SELECCIÓN

Un arquero para Argentina

Un arquero para Argentina

SERGEY DOLZHENKO

EFE

Mientras las grandes selecciones gozan de guardianes hegemónicos en sus porterías, la Albiceleste sigue sin producir un arquero que dé la talla mundial.

Pasan los años y las temporadas, en las que siempre salta una nueva promesa argentina para la portería, pero que nunca termina por germinar. La consecuencia de ello se pudo apreciar en este pasado Mundial, en el que la Albiceleste contó con tres porteros discutidos y con su valía en entredicho. La intempestiva lesión de Romero, el arquero de la generación de Messi, desnudó un problema capital. Sin guardameta no se puede ganar.

Willy Caballero, Nahuel Guzmán y Franco Armani no tenían ni cartel ni calidad para defender una puerta tan pesada como la argentina, y el paso de los partidos no lo tardó en demostrar. Mientras Pickford, Ospina, Muslera, Subasic o Courtois salvaban a sus selecciones. El asunto de los arqueros ya es un problema real para las generaciones albicelestes.

El nombre de Gerónimo Rulli estaba marcado en rojo por los técnicos de Argentina, era el momento y la figura, por fin, de lanzar a una estrella en la portería. Incluso le firmó el Manchester City, para asegurar a un gran arquero de futuro. Pero todo se torció. Rulli, sin previo aviso, dejó de atajar. Y cada partido con la Real Sociedad le caía como una losa, su nivel bajaba en cada semana, hasta llegar a perder la titularidad. Su pésima temporada confirmó lo impensable hace meses: Rulli no iría al Mundial. Y su futuro, incierto, ya con 26 años.

Otro de los hombres que sonaba con fuerza para quedarse con la portería de Argentina era el de Augusto Batalla, que irrumpió con tanto brinco en River Plate que hasta el Real Madrid se interesó por él. Y Batalla les rechazó, para seguir forjándose en su club. Sin embargo, el joven guardameta no encontró lo esperado, y tras encadenar varias actuaciones desafortunadas perdió la titularidad en River. Ahora, Batalla no cuenta para Gallardo, y su etiqueta de arquero prometedor se oscurece, aunque cuenta con el favor de sus 22 años.

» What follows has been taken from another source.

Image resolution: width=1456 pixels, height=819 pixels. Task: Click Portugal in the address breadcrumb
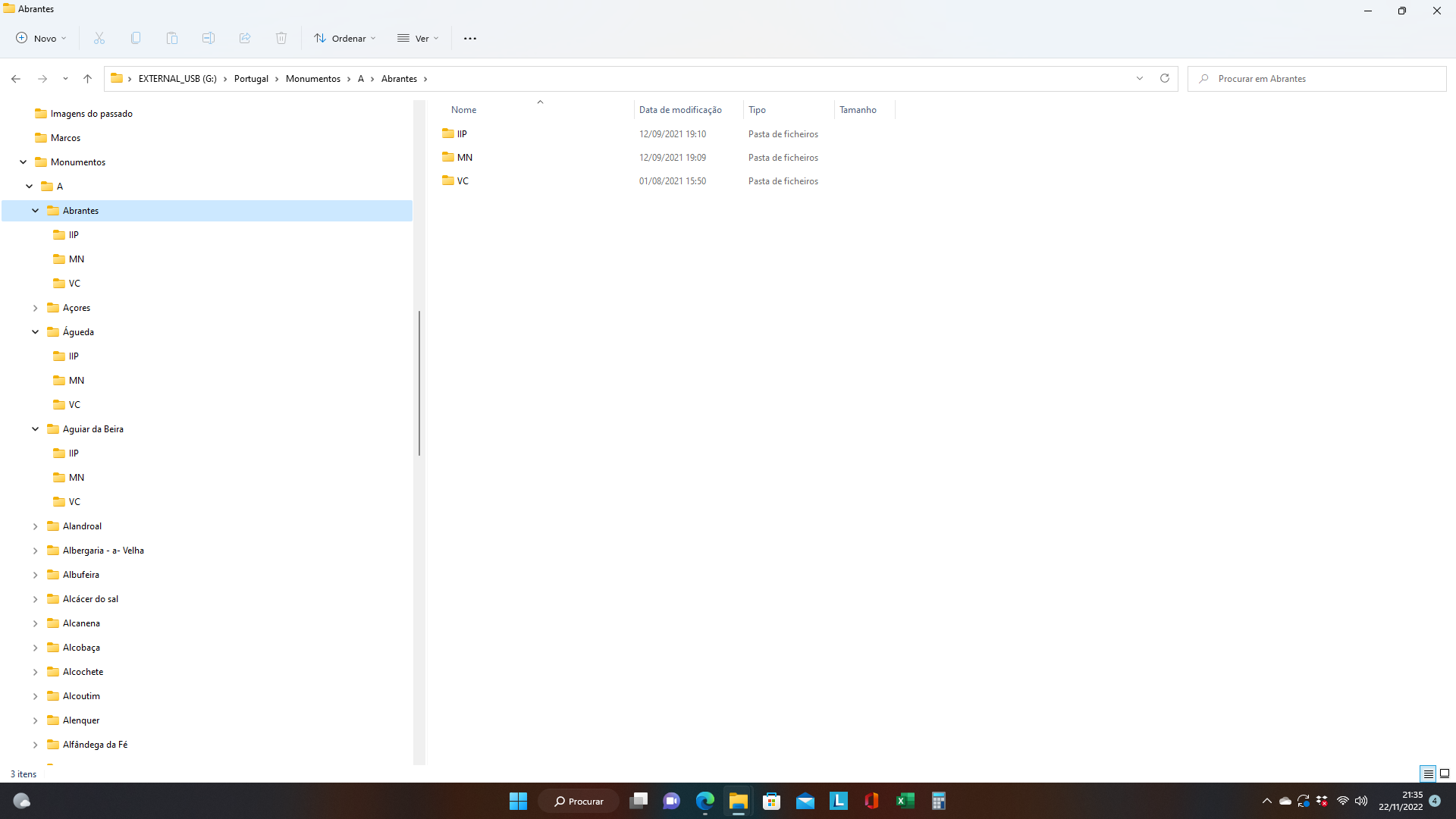251,79
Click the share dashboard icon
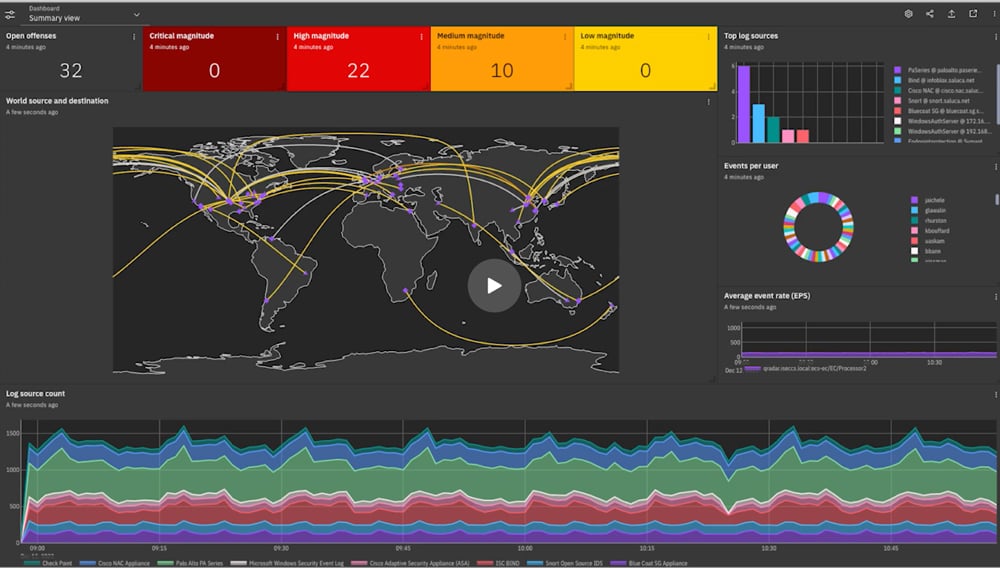Viewport: 1000px width, 568px height. point(930,14)
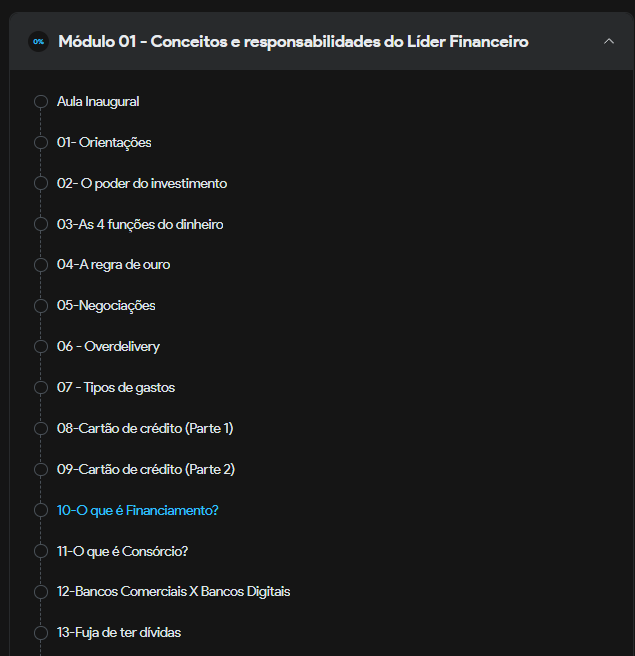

Rulli y Batalla eran los porteros que debían luchar por ser los guardianes de Argentina. Pero sus realidades se alejan de aquella impresión. Entre ellos, han ido apareciendo arqueros interesantes, como Gazzaniga (Tottenham) o Chichizola (Getafe), aunque sin el peso suficiente como para comandar a la Albiceleste en el Mundial. Por esto, la confianza de los entrenadores continúa en los veteranos, liderados por Sergio Romero, ya de 31 años. 

Axel Werner, la última esperanza

El deseo de presentar a un arquero joven y dominante se mantiene. Y la esperanza está depositada en el ojo de Diego Pablo Simeone, que fichó a Axel Werner con decisión y celeridad, cuando solo tenía 20 años. Desde el Atlético de Madrid se manejan informes muy positivos del guardameta de Rafaela, del que se espera que este sea su año. Quieren que salga cedido a un club de Primera donde tenga continuidad y pueda demostrar su potencial. Destacan su planta (1,92), su juego de pies y su rol de "estudiante", siempre atento a Jan Oblak. Argentina podría contar con una última bala para su portería truncada, y Simeone le quiere cuidar.